Notice: You must create a Google Storage Bucket first. Please also make sure that the service user (e.g. service-<id>@cloud-tpu.iam.gserviceaccount.com) has "Storage Administrator" permissions in order to write files to the bucket.

TPU + VM instance

We use a v3-8 TPU from the Google's TensorFlow Research Cloud (TFRC). A TPU instance can be created with:

gcloud compute tpus create bert --zone=<zone> --accelerator-type=v3-8 \
--network=default --range=192.168.1.0/29 --version=1.15

Another TPU is created for the training the uncased model:

gcloud compute tpus create bert-2 --zone=<zone> --accelerator-type=v3-8 \
--network=default --range=192.168.2.0/29 --version=1.15

Please make sure, that you've set the correct --zone to avoid extra costs.

The following command is used to create a Google Cloud VM:

gcloud compute instances create bert --zone=<zone> --machine-type=n1-standard-2 \
--image-project=ml-images --image-family=tf-1-15 --scopes=cloud-platform

SSH into VM

Just ssh into the previously created VM and open a tmux session:

gcloud compute ssh bert

# First login: takes a bit of time...
tmux

Clone the BERT repository (first time) and go to the BERT repo:

git clone https://github.com/google-research/bert.git
cd bert

Config

The pretraining scripts needs a json-based configuration file with the correct vocab size.

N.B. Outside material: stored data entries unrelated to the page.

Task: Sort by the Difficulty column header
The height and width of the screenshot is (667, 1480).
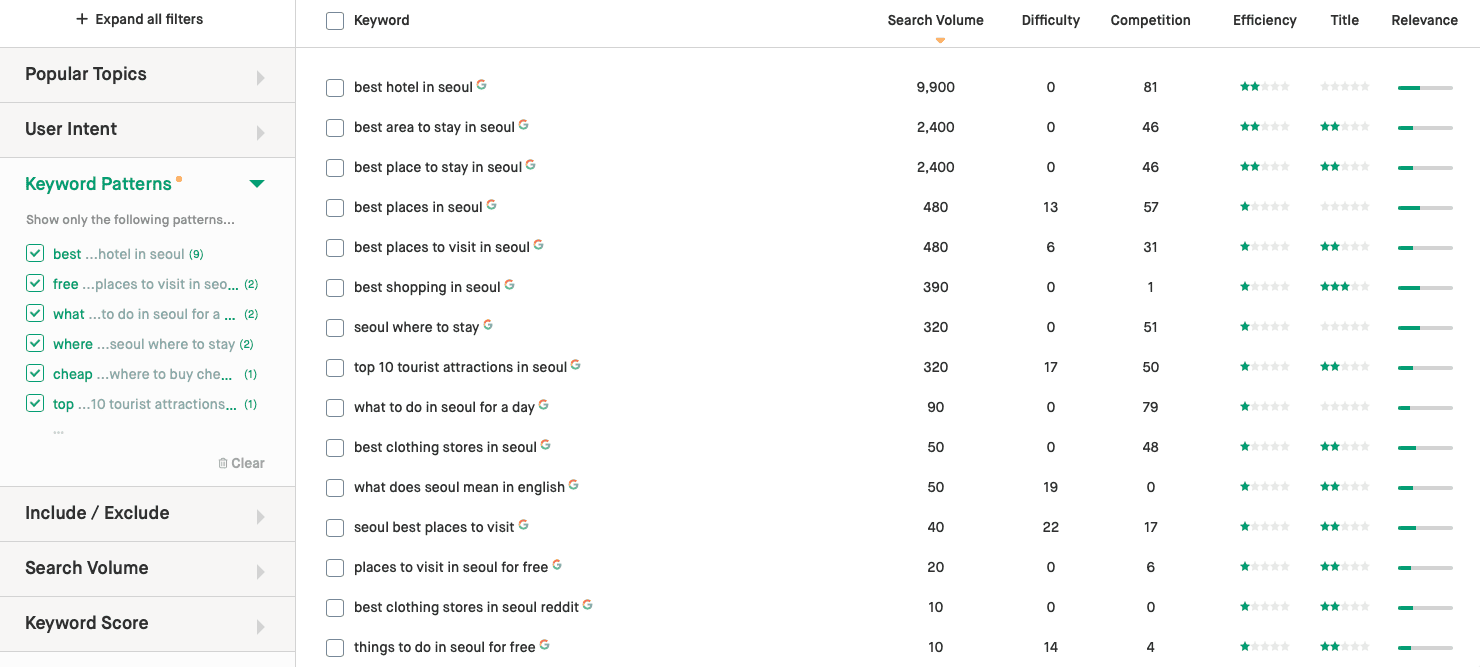Action: tap(1050, 20)
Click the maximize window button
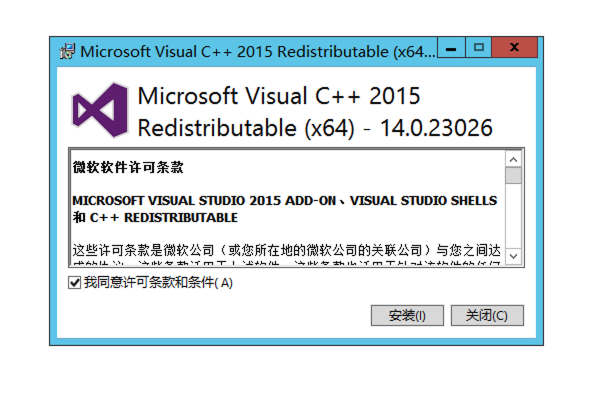 [479, 48]
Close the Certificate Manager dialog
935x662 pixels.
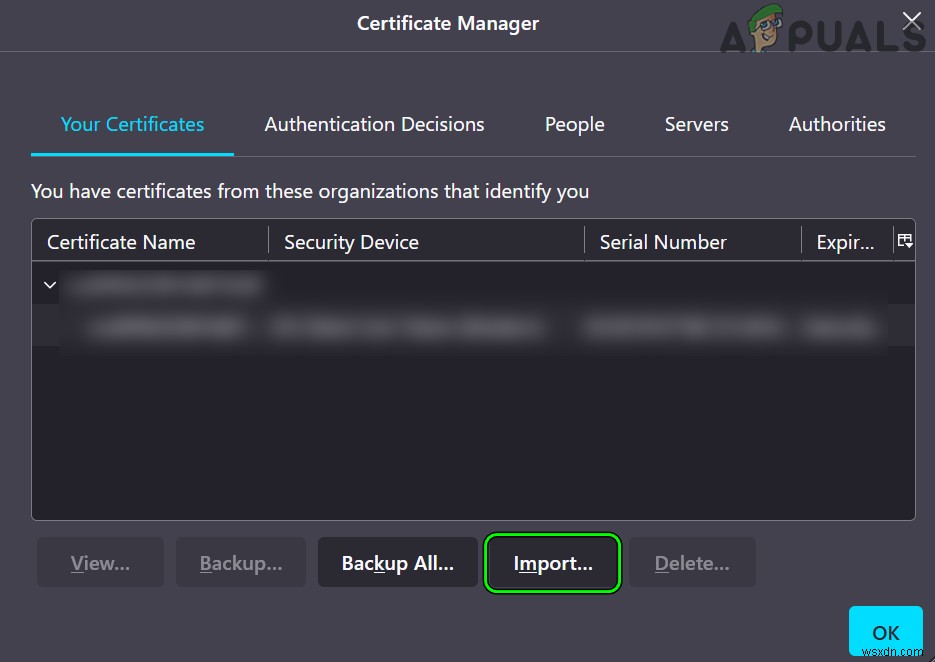911,19
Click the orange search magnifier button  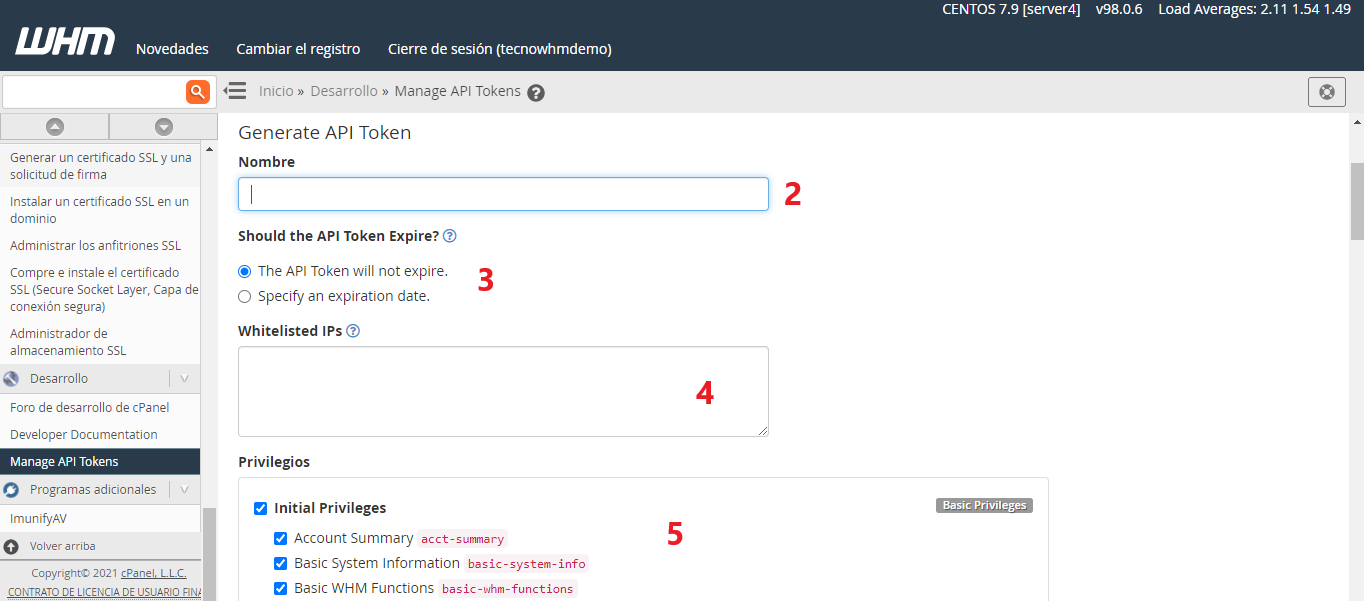click(x=198, y=92)
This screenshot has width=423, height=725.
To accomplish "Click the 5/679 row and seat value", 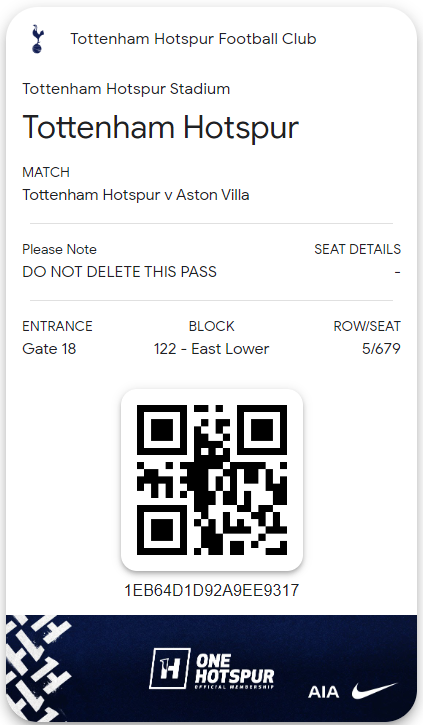I will click(x=381, y=349).
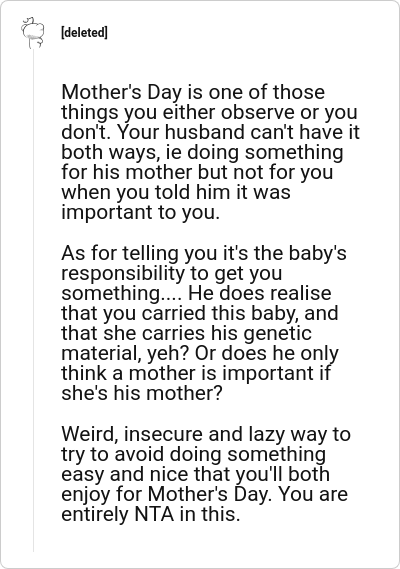400x569 pixels.
Task: Click the first paragraph starting "Mother's Day is"
Action: point(210,152)
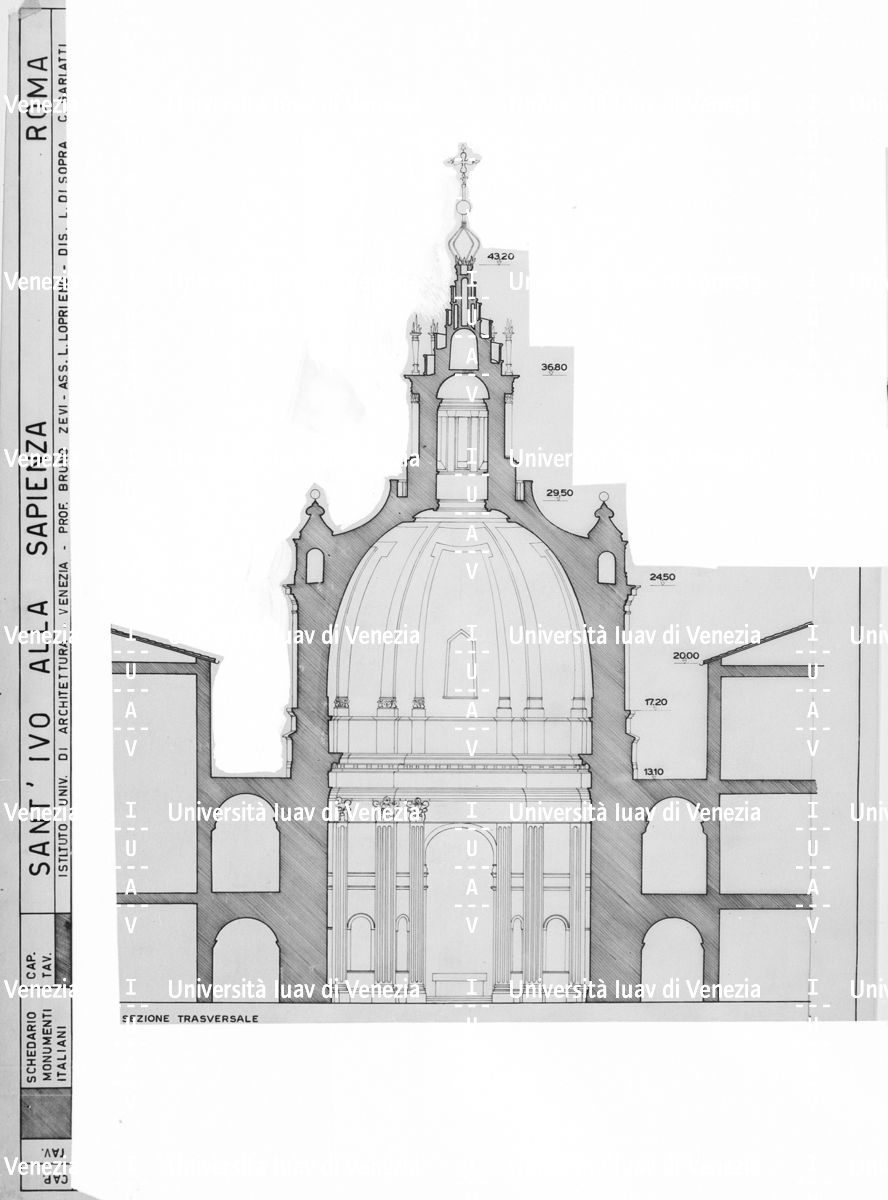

We just use the original BERT base configuration file from the Transformers library and adjusted the vocab size (32000 in our case):

{
  "attention_probs_dropout_prob": 0.1,
  "hidden_act": "gelu",
  "hidden_dropout_prob": 0.1,
  "hidden_size": 768,
  "initializer_range": 0.02,
  "intermediate_size": 3072,
  "max_position_embeddings": 512,
  "num_attention_heads": 12,
  "num_hidden_layers": 12,
  "type_vocab_size": 2,
  "vocab_size": 32000
}

Store this configuration file to config.json in the bert repo folder.

Pretraining

Then the pretraining command can be run to train a BERT model from scratch:

python3 run_pretraining.py --input_file=gs://trbert/cased_tfrecords/*.tfrecord \
--output_dir=gs://trbert/bert-base-turkish-cased --bert_config_file=config.json \
--max_seq_length=512 --max_predictions_per_seq=75 --do_train=True \
--train_batch_size=128 --num_train_steps=3000000 --learning_rate=1e-4 \
--save_checkpoints_steps=100000 --keep_checkpoint_max=20 --use_tpu=True \
--tpu_name=bert --num_tpu_cores=8

To train the uncased model, just create a new tmux session window and run the pretraining command for the uncased model:

python3 run_pretraining.py --input_file=gs://trbert/uncased_tfrecords/*.tfrecord \
--output_dir=gs://trbert/bert-base-turkish-uncased --bert_config_file=config.json \
--max_seq_length=512 --max_predictions_per_seq=75 --do_train=True \
--train_batch_size=128 --num_train_steps=3000000 --learning_rate=1e-4 \
--save_checkpoints_steps=100000 --keep_checkpoint_max=20 --use_tpu=True \
--tpu_name=bert-2 --num_tpu_cores=8

This will train cased and uncased models for 3M steps. Checkpoints are saved after 100k steps. The last 20 checkpoints will be kept.

Notice: Due to a training command mistake, the uncased model was only trained for 2M steps.

Both cased and uncased models with a vocab size of 128k were trained for 2M steps.